The young man contented himself therefore with repeated mental
denials of her guilt. He tried to convince himself that Tarzan was
mistaken, and when he conjured upon the screen of recollection the
face of the girl behind him, he was doubly reassured that those
lines of sweet femininity and character, those clear and honest
eyes, could not belong to one of the hated alien race.
And so they sped toward the east, each wrapped in his own thoughts.

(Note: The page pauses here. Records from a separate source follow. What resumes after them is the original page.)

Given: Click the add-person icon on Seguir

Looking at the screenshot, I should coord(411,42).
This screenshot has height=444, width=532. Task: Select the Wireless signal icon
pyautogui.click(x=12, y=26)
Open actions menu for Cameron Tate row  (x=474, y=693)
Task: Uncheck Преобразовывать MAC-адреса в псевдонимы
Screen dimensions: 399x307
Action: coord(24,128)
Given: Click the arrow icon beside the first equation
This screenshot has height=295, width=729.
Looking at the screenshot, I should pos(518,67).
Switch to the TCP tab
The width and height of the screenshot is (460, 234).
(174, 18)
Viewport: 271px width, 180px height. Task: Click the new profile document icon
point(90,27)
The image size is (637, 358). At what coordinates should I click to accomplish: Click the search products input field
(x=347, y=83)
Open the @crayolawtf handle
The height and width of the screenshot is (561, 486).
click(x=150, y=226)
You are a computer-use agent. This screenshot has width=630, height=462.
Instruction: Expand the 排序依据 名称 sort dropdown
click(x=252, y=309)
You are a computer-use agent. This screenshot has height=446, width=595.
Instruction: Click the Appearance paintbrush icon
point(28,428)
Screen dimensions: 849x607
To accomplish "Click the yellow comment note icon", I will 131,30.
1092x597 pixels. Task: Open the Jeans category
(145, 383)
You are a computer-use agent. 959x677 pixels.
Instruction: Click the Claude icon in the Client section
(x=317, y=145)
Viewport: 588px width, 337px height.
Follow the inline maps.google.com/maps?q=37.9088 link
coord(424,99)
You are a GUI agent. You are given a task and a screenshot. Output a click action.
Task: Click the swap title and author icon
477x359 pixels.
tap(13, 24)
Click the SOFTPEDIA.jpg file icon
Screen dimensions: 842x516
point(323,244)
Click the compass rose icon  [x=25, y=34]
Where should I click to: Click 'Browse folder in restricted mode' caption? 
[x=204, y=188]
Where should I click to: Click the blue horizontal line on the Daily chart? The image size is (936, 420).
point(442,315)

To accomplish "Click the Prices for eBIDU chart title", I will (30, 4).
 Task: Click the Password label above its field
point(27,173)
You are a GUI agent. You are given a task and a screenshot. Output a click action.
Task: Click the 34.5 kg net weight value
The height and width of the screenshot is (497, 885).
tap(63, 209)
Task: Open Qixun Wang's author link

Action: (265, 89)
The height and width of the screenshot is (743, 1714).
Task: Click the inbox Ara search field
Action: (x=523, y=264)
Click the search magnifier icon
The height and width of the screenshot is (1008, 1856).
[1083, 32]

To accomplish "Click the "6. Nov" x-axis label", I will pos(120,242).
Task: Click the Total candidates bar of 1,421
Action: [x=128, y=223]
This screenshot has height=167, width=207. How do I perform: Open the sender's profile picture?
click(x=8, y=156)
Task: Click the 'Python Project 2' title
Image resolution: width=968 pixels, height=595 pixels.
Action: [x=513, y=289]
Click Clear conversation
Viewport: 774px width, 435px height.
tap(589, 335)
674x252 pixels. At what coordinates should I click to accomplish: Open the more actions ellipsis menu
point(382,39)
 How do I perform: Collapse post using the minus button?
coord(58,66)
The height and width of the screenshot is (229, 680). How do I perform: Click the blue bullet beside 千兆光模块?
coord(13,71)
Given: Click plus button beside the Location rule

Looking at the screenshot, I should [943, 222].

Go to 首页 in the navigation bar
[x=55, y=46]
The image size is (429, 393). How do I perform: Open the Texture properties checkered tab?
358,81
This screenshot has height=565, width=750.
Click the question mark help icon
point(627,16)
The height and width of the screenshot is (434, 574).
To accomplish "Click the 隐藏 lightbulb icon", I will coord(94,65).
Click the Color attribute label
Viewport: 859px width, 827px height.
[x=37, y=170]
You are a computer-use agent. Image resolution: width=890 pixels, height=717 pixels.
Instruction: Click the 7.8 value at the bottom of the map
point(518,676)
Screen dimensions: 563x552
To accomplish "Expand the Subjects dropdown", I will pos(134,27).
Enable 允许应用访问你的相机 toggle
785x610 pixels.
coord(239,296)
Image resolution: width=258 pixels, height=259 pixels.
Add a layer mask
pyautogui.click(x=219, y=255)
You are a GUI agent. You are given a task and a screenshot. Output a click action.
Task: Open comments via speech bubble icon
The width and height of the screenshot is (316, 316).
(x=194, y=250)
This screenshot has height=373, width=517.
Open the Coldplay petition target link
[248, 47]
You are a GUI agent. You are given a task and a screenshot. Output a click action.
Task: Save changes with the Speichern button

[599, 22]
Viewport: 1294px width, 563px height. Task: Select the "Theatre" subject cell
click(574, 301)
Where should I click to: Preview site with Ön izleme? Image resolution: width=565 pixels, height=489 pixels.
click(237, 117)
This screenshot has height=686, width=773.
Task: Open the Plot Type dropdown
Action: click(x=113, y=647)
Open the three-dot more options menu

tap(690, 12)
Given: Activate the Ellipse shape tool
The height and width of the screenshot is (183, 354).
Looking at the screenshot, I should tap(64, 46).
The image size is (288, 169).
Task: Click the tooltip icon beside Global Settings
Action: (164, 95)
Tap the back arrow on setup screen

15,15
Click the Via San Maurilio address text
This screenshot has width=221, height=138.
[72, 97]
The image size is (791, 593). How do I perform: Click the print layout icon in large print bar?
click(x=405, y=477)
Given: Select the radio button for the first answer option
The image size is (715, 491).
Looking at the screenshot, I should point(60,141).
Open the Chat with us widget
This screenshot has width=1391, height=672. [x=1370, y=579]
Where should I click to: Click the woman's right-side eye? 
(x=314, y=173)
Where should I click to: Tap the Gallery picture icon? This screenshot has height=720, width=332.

Below them they saw the dense vegetation of the jungle give place
to the scantier growth upon the hillside, and then before them
there spread the wide expanse of arid wastelands marked by the deep
scarring of the narrow gorges that long-gone rivers had cut there
in some forgotten age.
Shortly after they passed the summit of the ridge which formed
the boundary between the desert and the fertile country, Ska, the
vulture, winging his way at a high altitude toward his aerie, caught
sight of a strange new bird of gigantic proportions encroaching upon
the preserves of his aerial domain. Whether with intent to give
battle to the interloper or merely impelled by curiosity, Ska rose
suddenly upward to meet the plane. Doubtless he misjudged the speed
of the newcomer, but be that as it may, the tip of the propeller
blade touched him and simultaneously many things happened. The
lifeless body of Ska, torn and bleeding, dropped plummet-like toward
the ground; a bit of splintered spruce drove backward to strike
the pilot on the forehead; the plane shuddered and trembled and
as Lieutenant Harold Percy Smith-Oldwick sank forward in momentary
unconsciousness the ship dived headlong toward the earth.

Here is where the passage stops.